● What to produce: Print the lines that run from the line with "Click the gear icon of 基础信息" to the line with "has height=939, width=1288.", keeping both end lines, exactly as they appear in the entries below, and nothing else.

● Excerpted data:

- Opening Delimiter -

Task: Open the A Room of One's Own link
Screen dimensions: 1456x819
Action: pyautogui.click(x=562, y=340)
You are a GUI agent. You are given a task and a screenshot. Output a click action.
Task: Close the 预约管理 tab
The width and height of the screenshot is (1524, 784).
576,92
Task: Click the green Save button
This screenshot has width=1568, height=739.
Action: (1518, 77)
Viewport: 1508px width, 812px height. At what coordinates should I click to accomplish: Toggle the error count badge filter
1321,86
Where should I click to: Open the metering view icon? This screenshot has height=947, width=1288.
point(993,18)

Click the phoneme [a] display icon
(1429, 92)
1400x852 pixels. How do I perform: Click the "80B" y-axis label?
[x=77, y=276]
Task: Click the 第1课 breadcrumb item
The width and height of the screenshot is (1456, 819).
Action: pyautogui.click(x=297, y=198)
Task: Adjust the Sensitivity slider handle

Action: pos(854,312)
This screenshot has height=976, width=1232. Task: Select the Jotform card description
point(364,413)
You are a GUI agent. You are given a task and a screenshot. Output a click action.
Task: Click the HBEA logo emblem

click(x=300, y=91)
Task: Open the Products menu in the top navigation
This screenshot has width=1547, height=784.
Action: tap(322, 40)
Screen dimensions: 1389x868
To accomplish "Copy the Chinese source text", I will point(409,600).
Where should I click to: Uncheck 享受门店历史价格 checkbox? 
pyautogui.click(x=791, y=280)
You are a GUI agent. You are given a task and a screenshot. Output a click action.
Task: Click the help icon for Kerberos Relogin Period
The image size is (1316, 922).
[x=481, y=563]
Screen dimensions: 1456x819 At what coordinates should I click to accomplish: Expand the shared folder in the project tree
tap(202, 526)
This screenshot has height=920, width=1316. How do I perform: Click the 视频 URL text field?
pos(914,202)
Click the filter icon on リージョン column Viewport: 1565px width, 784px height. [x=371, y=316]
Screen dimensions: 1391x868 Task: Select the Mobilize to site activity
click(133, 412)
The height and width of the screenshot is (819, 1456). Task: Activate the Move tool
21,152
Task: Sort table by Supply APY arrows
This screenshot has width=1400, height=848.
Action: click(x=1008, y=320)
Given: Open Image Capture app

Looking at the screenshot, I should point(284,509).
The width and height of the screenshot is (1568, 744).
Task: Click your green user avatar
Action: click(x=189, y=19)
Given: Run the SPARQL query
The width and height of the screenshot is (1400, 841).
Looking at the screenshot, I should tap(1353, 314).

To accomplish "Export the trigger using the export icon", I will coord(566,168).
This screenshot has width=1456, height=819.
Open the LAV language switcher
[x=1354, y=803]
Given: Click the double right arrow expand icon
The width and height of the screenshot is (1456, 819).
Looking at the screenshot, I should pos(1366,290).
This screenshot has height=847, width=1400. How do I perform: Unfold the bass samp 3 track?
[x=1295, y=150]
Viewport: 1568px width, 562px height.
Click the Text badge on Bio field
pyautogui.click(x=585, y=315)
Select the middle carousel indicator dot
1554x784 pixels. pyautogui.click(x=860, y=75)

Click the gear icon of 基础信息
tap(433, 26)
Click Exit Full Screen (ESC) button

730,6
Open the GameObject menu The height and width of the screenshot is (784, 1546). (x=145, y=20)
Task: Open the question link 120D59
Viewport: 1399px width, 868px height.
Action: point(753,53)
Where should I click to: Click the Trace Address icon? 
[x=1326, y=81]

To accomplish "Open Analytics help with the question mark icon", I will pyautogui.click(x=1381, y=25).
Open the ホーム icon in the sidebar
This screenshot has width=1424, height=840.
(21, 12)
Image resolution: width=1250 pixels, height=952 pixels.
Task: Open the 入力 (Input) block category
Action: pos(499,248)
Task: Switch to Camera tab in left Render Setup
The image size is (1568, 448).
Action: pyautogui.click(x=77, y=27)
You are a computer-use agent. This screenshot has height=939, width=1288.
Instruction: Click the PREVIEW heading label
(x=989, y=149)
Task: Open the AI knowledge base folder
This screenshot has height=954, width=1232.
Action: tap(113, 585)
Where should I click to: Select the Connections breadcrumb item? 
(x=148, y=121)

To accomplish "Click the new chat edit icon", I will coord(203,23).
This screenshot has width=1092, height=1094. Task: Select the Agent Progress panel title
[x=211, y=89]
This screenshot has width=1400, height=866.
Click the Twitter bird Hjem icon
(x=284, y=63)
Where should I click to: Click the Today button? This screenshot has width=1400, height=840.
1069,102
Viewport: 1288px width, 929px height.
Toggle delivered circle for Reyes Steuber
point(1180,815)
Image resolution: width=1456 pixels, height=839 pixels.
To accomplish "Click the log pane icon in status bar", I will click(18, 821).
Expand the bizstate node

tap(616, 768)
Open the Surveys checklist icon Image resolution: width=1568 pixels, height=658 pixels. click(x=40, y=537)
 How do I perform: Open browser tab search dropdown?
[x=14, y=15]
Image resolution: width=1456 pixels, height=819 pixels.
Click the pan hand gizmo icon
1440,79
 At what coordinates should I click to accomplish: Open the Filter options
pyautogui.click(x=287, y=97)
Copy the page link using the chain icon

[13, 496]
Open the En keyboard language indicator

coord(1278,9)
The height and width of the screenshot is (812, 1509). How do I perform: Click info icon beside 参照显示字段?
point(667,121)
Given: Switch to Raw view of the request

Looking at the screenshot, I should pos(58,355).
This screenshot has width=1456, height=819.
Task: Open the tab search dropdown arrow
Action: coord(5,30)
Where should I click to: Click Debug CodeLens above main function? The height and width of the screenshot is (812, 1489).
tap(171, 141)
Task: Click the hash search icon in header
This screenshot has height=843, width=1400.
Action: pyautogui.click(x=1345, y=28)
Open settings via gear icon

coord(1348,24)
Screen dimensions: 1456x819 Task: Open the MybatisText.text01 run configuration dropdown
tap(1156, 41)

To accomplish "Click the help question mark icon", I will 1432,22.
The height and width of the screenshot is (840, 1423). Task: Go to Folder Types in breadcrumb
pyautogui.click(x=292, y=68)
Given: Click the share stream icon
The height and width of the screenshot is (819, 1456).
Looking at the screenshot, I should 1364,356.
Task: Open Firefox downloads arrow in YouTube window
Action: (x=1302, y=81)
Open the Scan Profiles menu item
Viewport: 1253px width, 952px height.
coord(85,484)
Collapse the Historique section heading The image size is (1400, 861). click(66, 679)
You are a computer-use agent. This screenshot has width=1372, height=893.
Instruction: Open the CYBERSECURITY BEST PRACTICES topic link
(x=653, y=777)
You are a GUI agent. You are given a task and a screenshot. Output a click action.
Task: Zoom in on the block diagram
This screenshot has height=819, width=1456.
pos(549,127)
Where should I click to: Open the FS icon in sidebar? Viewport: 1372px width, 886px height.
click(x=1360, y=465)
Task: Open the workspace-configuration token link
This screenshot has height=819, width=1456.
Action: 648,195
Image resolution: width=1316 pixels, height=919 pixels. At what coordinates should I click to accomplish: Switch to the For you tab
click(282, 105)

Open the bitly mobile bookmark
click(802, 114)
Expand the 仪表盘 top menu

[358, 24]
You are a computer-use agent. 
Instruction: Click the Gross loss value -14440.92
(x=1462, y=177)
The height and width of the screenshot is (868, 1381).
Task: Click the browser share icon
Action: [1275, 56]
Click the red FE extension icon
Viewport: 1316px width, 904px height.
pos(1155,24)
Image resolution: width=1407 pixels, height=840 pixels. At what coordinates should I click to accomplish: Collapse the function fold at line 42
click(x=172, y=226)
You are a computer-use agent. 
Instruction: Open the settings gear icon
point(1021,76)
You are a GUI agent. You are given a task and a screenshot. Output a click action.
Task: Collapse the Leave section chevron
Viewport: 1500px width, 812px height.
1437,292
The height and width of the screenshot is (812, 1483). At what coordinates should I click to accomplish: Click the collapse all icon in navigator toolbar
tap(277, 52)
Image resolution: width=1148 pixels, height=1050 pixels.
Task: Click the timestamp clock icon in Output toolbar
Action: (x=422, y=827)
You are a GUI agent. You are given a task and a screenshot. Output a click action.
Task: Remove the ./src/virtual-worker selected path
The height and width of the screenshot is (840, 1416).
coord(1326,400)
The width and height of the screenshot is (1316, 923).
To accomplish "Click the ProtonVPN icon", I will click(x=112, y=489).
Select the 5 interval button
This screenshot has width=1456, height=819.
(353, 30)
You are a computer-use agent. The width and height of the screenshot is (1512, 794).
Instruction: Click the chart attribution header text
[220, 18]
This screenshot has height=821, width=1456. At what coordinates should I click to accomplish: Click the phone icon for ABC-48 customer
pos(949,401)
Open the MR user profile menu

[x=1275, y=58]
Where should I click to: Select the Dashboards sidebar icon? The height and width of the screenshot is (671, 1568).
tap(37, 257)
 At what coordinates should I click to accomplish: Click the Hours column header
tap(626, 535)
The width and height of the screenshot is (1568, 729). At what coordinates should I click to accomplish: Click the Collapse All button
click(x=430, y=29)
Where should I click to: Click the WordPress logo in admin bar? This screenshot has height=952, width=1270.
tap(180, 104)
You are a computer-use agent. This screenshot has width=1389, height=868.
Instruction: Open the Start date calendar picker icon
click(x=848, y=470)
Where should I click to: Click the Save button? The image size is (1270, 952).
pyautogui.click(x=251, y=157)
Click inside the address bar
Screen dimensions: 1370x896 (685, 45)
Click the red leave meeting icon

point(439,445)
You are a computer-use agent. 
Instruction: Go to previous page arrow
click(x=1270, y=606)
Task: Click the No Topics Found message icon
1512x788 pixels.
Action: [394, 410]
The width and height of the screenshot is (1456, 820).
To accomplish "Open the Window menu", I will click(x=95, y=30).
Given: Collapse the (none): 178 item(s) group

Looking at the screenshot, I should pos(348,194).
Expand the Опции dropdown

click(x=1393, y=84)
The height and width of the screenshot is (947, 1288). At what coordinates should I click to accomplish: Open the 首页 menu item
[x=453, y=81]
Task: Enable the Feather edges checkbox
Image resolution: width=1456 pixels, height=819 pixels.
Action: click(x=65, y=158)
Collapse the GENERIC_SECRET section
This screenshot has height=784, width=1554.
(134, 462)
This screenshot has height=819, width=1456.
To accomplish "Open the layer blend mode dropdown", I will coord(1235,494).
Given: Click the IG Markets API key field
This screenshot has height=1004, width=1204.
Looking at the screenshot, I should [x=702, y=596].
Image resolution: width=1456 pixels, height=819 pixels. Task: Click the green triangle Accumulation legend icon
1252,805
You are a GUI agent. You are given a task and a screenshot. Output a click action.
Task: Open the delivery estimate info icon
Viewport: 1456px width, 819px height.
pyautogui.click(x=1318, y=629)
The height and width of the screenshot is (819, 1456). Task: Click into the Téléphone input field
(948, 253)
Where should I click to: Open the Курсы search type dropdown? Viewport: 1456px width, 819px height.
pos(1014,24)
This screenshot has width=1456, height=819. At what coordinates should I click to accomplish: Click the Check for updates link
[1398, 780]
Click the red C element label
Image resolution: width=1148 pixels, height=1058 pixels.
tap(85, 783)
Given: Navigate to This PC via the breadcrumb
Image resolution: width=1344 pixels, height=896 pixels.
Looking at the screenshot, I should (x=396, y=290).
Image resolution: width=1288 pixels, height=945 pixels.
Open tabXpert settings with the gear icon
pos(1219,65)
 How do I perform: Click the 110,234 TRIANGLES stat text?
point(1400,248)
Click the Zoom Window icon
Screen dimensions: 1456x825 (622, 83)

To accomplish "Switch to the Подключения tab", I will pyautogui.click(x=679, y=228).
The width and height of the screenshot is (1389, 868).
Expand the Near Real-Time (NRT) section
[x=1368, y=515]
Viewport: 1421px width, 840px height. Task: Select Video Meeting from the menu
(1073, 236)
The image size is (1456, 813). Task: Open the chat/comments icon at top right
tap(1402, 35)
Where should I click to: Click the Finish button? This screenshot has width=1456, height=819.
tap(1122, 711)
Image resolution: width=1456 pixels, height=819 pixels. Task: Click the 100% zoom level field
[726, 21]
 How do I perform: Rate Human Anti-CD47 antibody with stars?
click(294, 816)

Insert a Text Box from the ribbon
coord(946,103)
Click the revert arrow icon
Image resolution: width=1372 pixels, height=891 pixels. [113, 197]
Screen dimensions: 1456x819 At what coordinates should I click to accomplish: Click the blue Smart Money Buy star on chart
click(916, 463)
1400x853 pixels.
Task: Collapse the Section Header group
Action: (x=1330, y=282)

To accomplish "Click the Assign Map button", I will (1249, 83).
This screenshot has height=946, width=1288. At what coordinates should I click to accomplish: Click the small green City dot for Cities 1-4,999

- Closing Delimiter -

● Solution to this exercise:
Click the gear icon of 基础信息
tap(433, 26)
Click Exit Full Screen (ESC) button

730,6
Open the GameObject menu The height and width of the screenshot is (784, 1546). (x=145, y=20)
Task: Open the question link 120D59
Viewport: 1399px width, 868px height.
Action: point(753,53)
Where should I click to: Click the Trace Address icon? 
[x=1326, y=81]

To accomplish "Open Analytics help with the question mark icon", I will pyautogui.click(x=1381, y=25).
Open the ホーム icon in the sidebar
This screenshot has width=1424, height=840.
(21, 12)
Image resolution: width=1250 pixels, height=952 pixels.
Task: Open the 入力 (Input) block category
Action: pos(499,248)
Task: Switch to Camera tab in left Render Setup
The image size is (1568, 448).
Action: pyautogui.click(x=77, y=27)
You are a computer-use agent. This screenshot has height=939, width=1288.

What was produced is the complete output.